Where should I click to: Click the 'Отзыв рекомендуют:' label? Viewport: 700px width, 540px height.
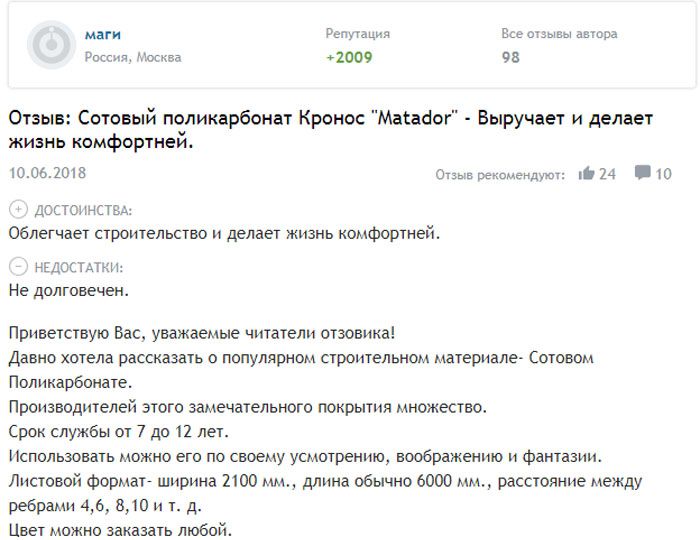tap(501, 175)
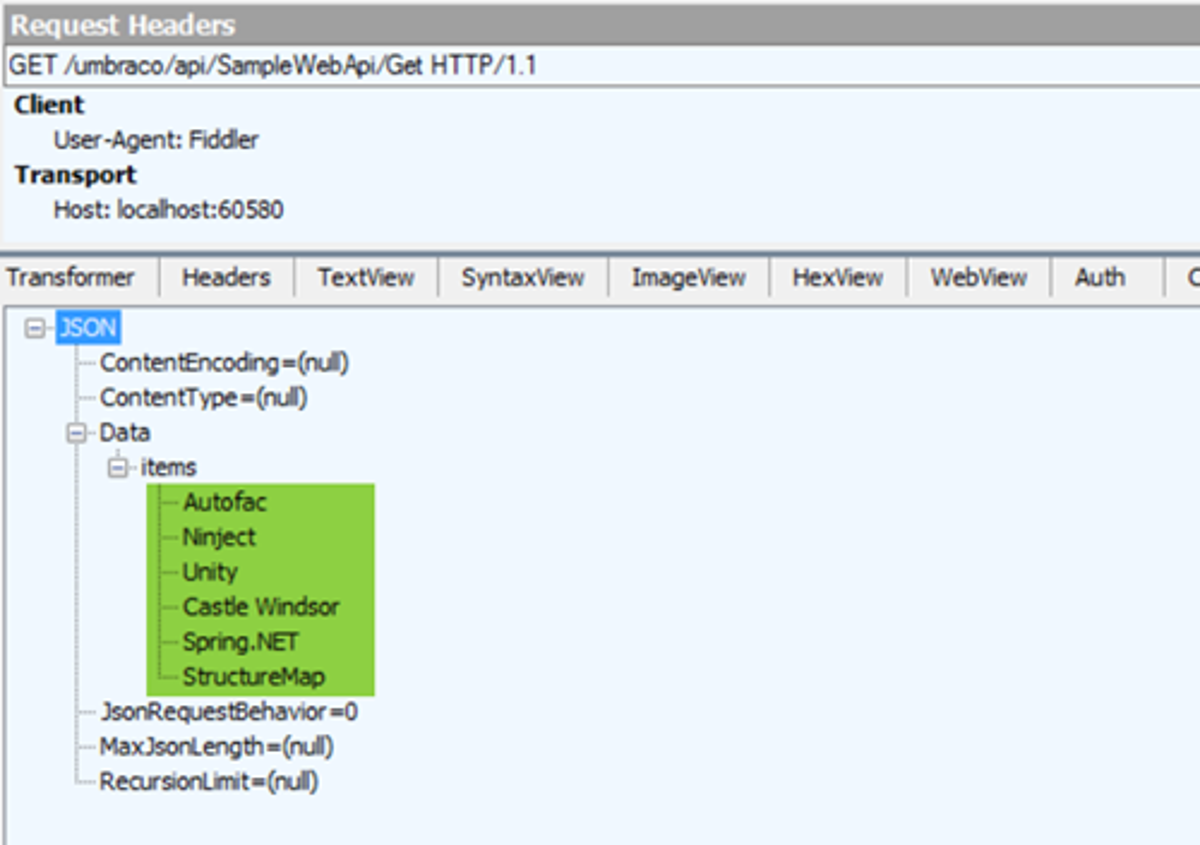The height and width of the screenshot is (845, 1200).
Task: Collapse the items tree node
Action: click(118, 468)
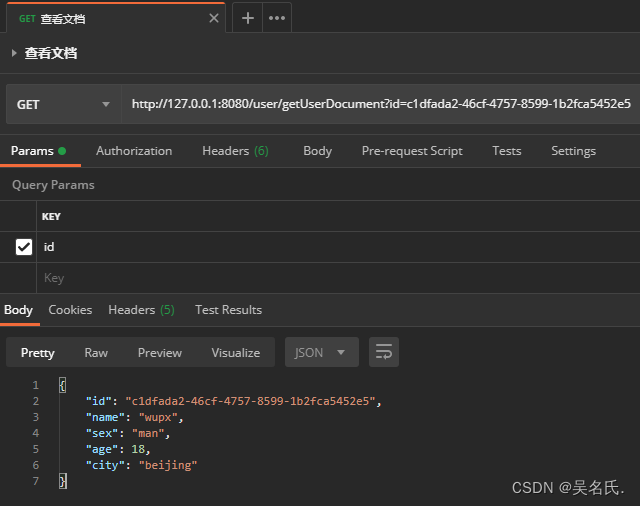View the Test Results tab
The width and height of the screenshot is (640, 506).
pos(228,310)
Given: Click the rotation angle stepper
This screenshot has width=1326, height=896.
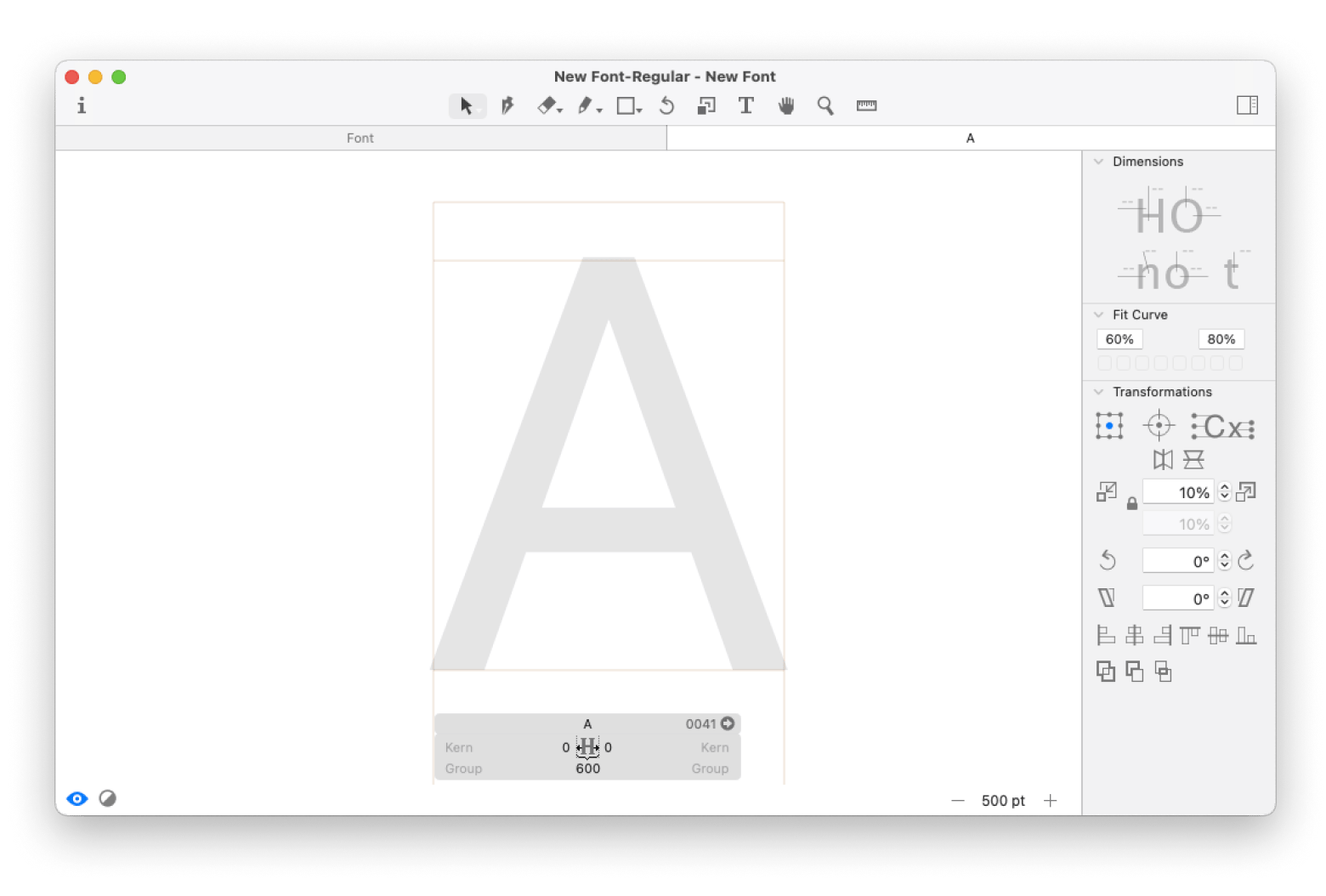Looking at the screenshot, I should tap(1225, 561).
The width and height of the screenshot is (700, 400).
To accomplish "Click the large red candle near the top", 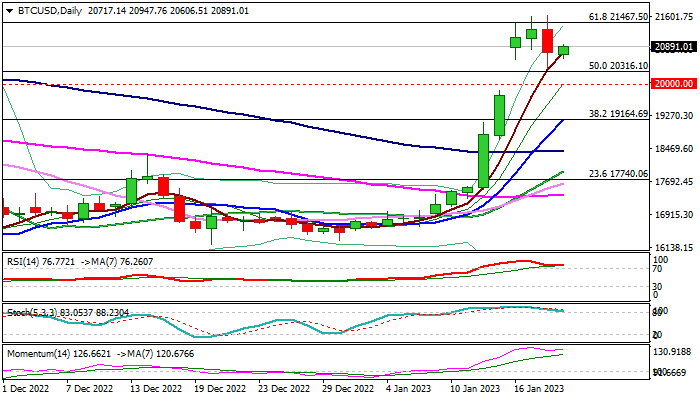I will 547,41.
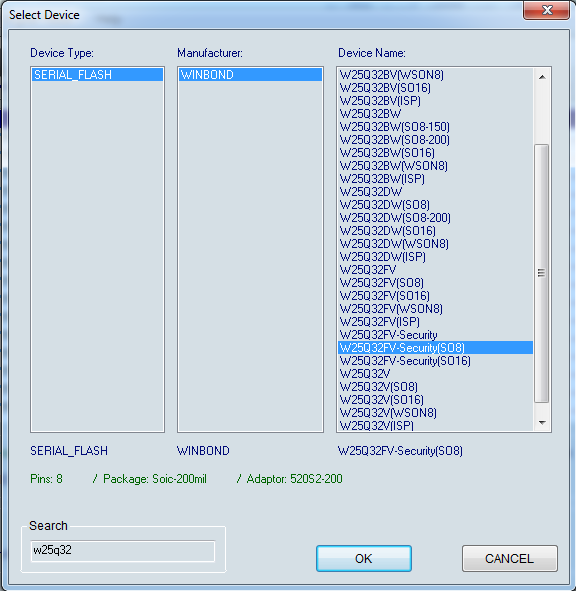Click the CANCEL button
Screen dimensions: 576x591
click(510, 558)
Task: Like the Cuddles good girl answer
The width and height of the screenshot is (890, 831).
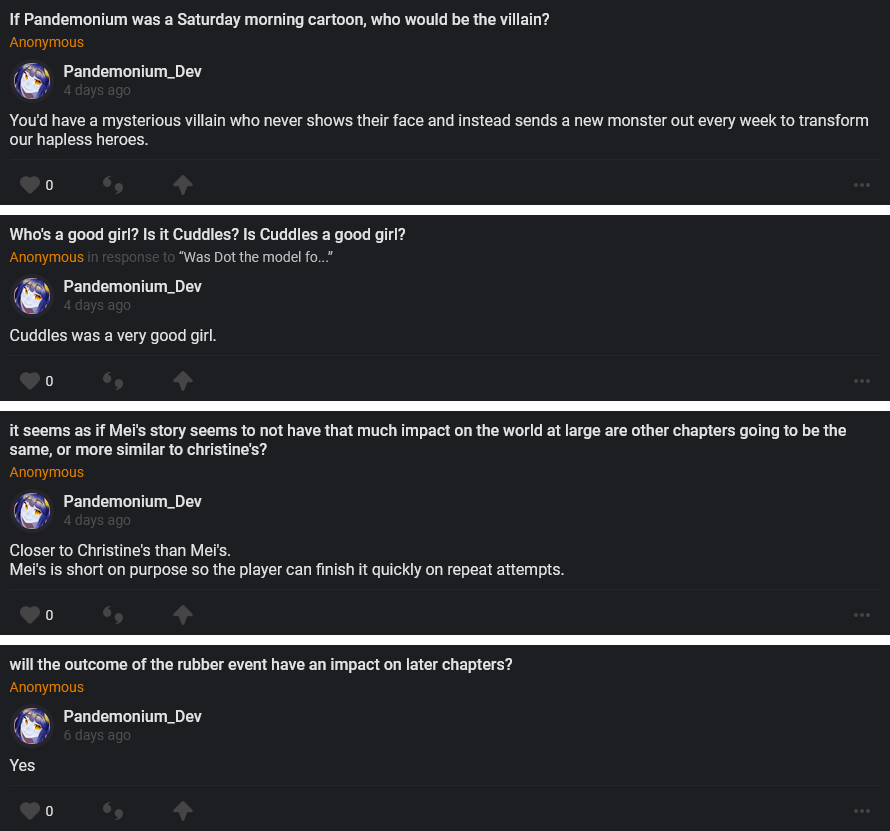Action: coord(30,381)
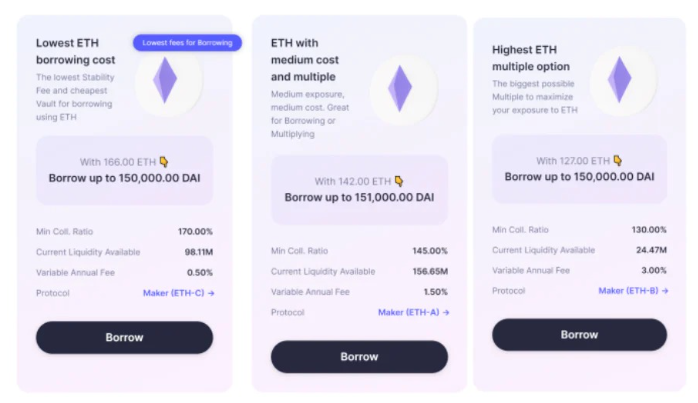Click the ETH diamond icon in medium cost card
Screen dimensions: 698x403
click(400, 88)
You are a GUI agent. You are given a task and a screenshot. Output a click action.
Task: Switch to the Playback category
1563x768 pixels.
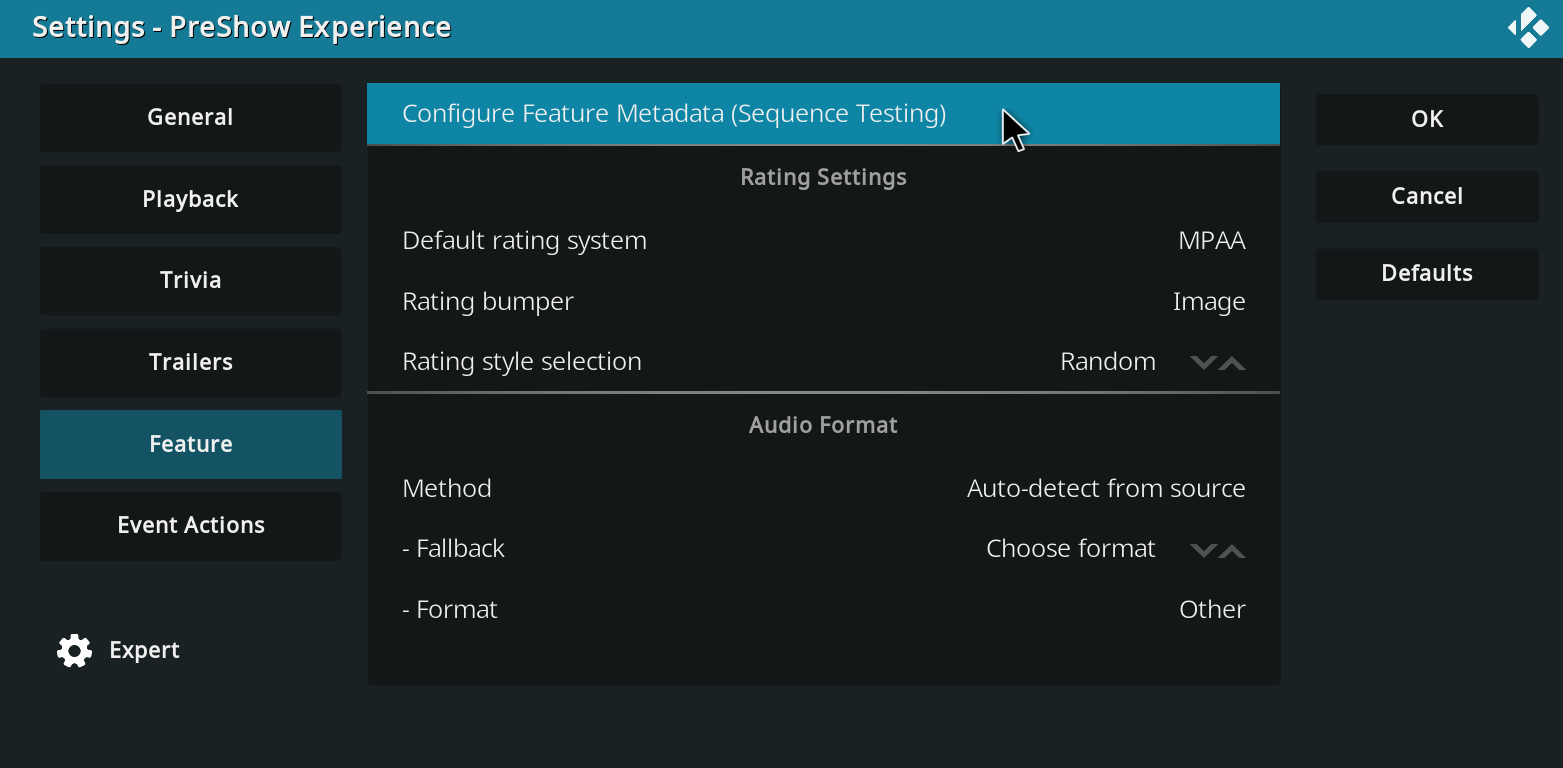click(x=190, y=199)
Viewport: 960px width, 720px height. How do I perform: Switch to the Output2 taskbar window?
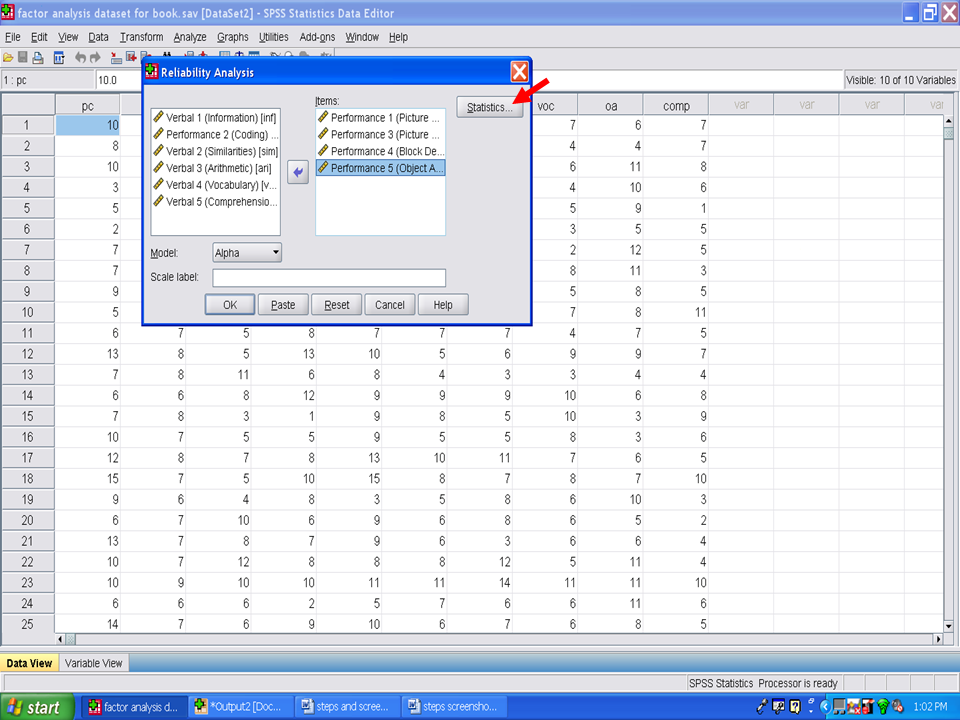pos(241,707)
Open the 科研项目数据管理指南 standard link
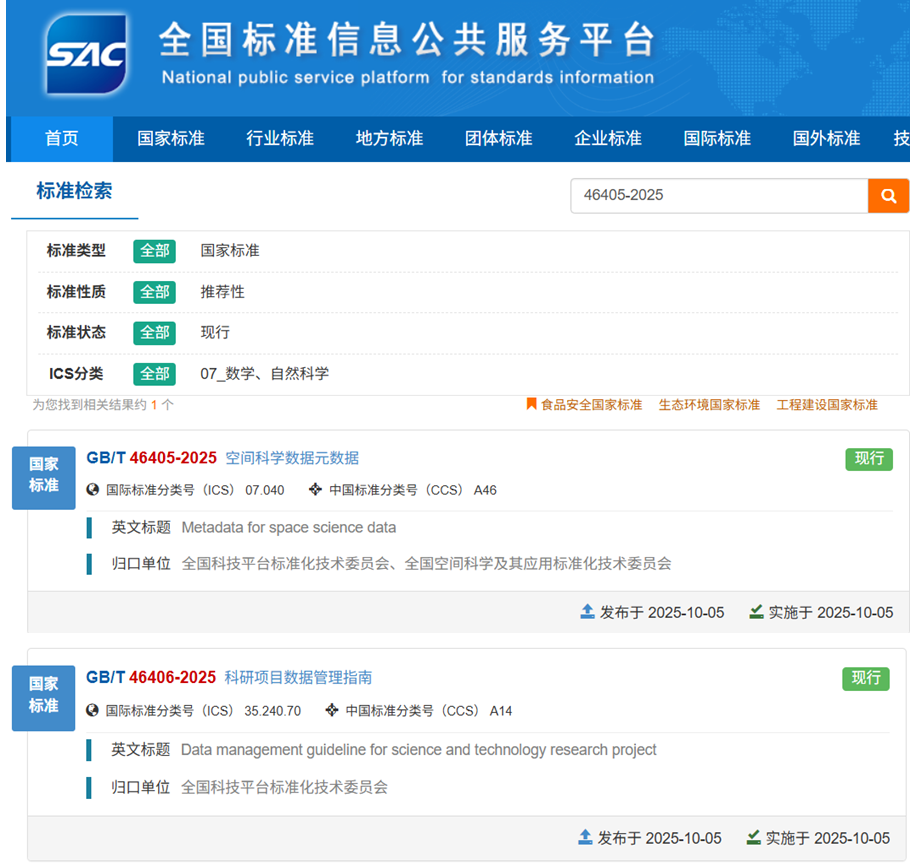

WORK REQUIRED
Lines before the one containing "You are a GUI" are not wanted; write out that line and every later line through the end of the data above, exactly, without pictures.

ANSWER SECTION
You are a GUI agent. You are given a task and a screenshot. Output a click action.
Task: Switch to the Playback category
1563x768 pixels.
click(x=190, y=199)
Viewport: 960px width, 720px height. How do I perform: Switch to the Output2 taskbar window?
pos(241,707)
Open the 科研项目数据管理指南 standard link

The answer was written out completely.